Instructions for the task » Update the entries below by replacing every occurrence of "screenshot" with "screen image" and keeping all other text the same. Omit the pictures from your output.

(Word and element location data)
····················

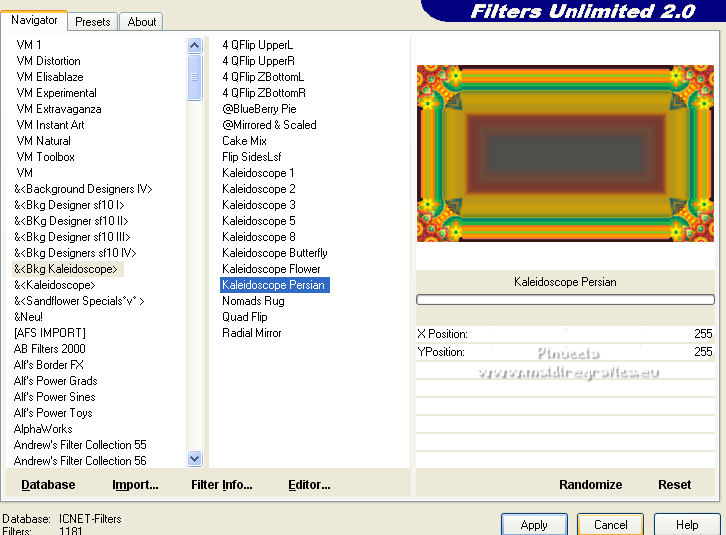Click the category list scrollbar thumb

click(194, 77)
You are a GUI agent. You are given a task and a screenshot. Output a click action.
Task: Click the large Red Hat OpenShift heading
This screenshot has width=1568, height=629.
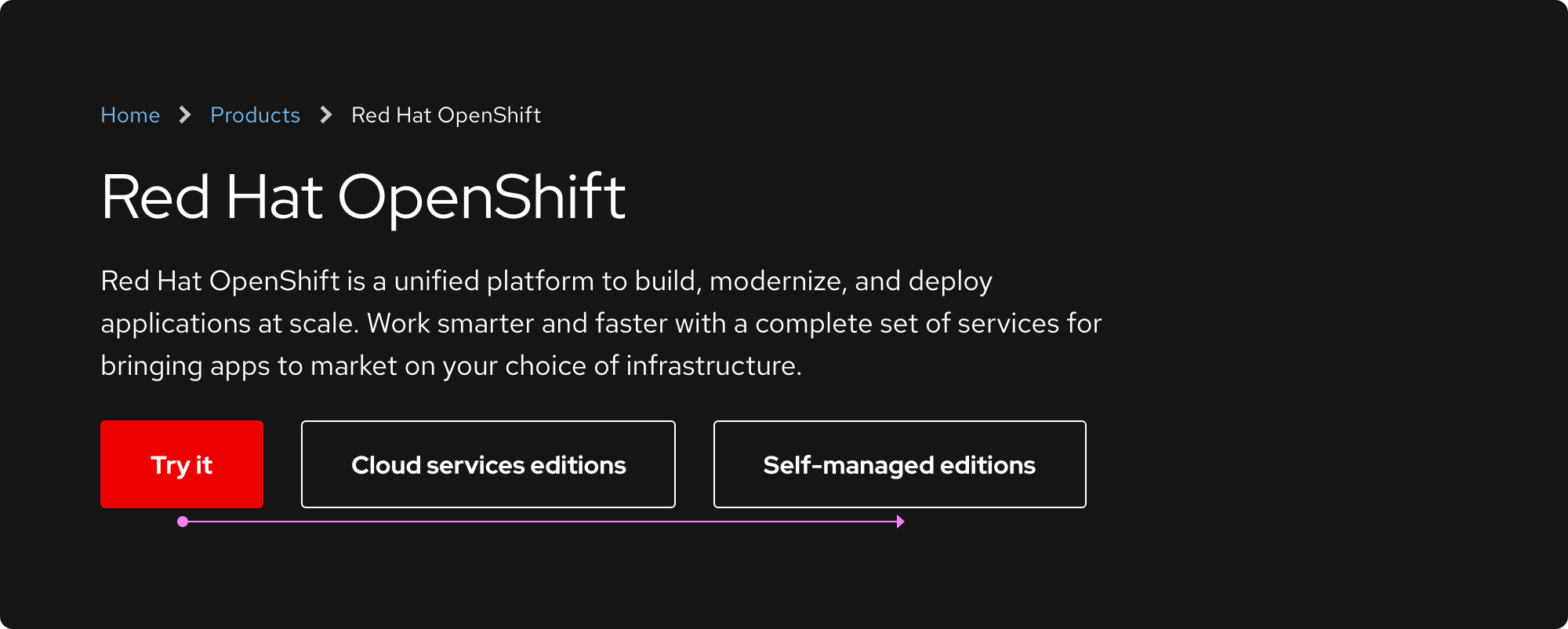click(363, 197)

····················

Expected answer »
Click the category list scrollbar thumb

click(194, 77)
You are a GUI agent. You are given a task and a screen image. Output a click action.
Task: Click the large Red Hat OpenShift heading
This screen image has width=1568, height=629.
click(363, 197)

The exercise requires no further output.